Reputation: 67
I have a column that calculates the duration of seconds it takes from A to B in format hh:mm:ss. However, A and B may show null values in the data.
Let's say A=05:15:00 and B=naT, then the subtraction will return 5:15 seconds which is misleading and wrong in context due to B being infinity!

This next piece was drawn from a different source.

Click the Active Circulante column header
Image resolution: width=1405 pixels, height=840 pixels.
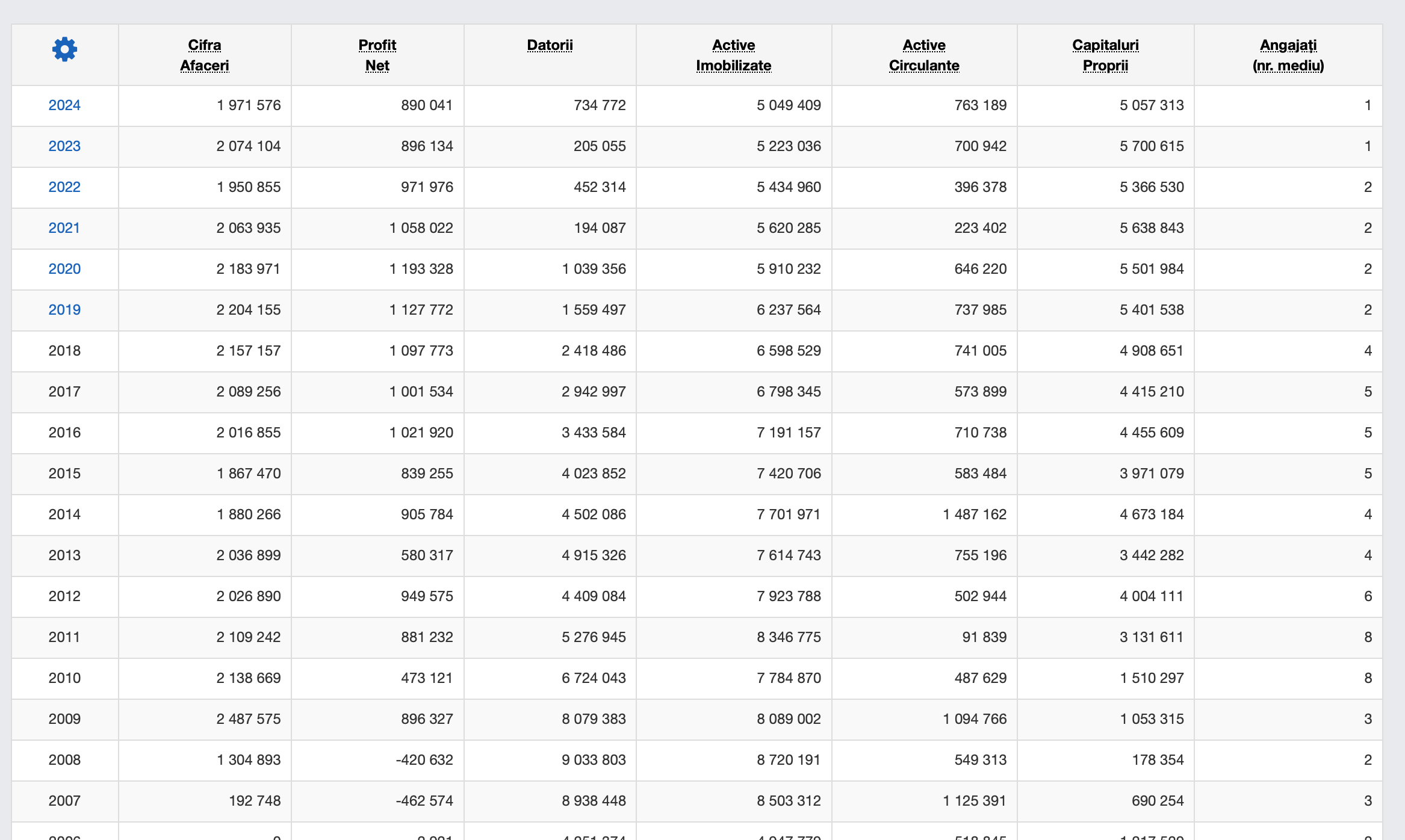click(924, 55)
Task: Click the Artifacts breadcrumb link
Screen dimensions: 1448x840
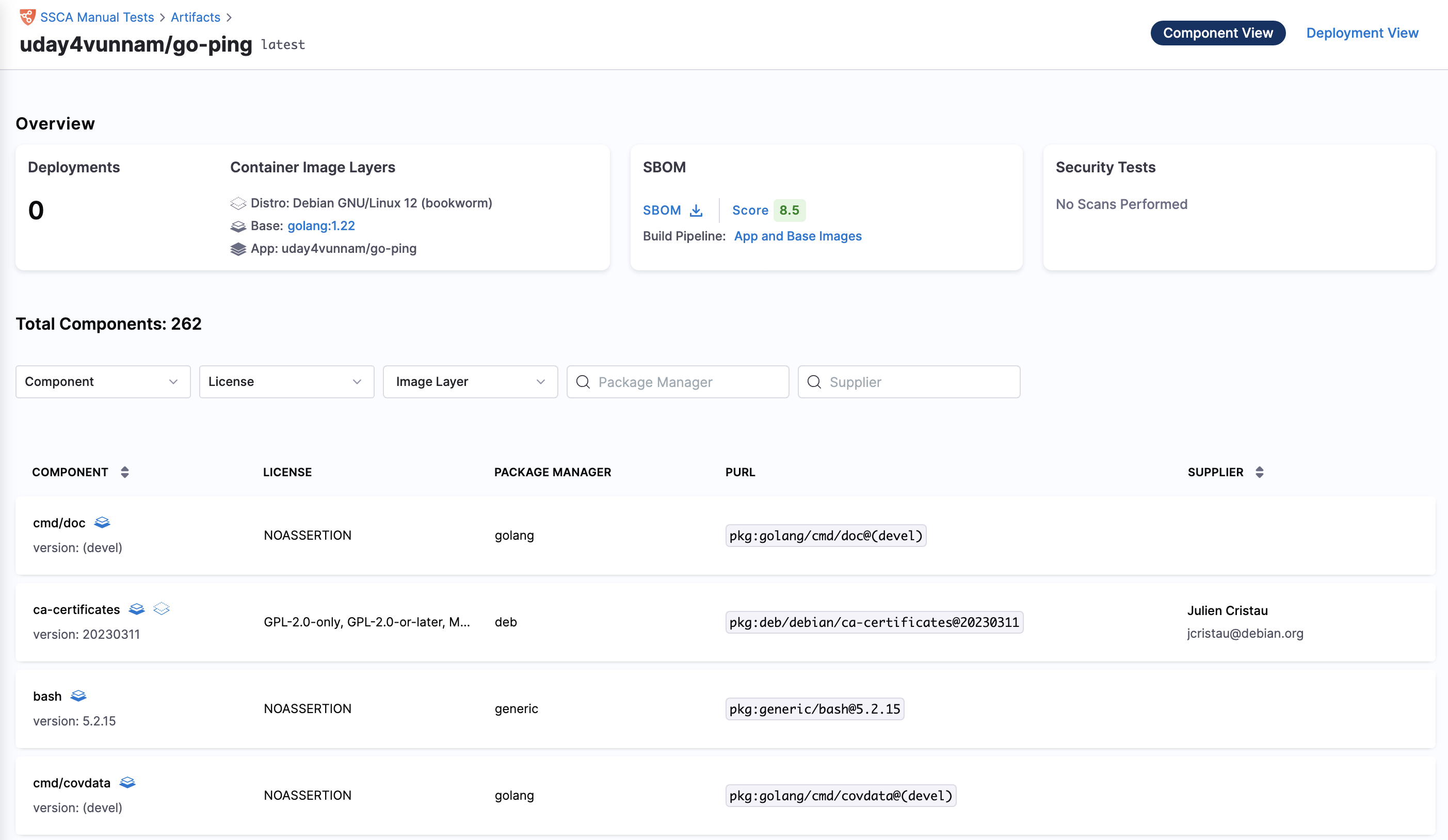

How can I specify to only subtract columns B from A if both columns are NOT NULL?
This is the code I have:
df['A_to_B']=(df.B-df.A).dt.total_seconds()
Upvotes: 0
Views: 1465
Reputation: 150735
You can do:
df['A_to_B'] = np.where(df['A'].notna() & df['B'].notna(),
(df['A'] - df['B']).dt.total_seconds(),
np.nan)
Sample data
A B
0 05:15:00 NaT
1 NaT 00:00:15
2 05:15:00 00:15:00
Output:
A B A_to_B
0 05:15:00 NaT NaN
1 NaT 00:00:15 NaN
2 05:15:00 00:15:00 18000.0
Upvotes: 0
Reputation: 36
Python does not use null, but it does use a type called None to represent the absence of a value / type. So you would check if df.B and df.A are both not None, perhaps like this:
if (df.A is not None) and (df.B is not None):
df['A_to_B'] = (df.B-df.A).dt.total_seconds()
Upvotes: 1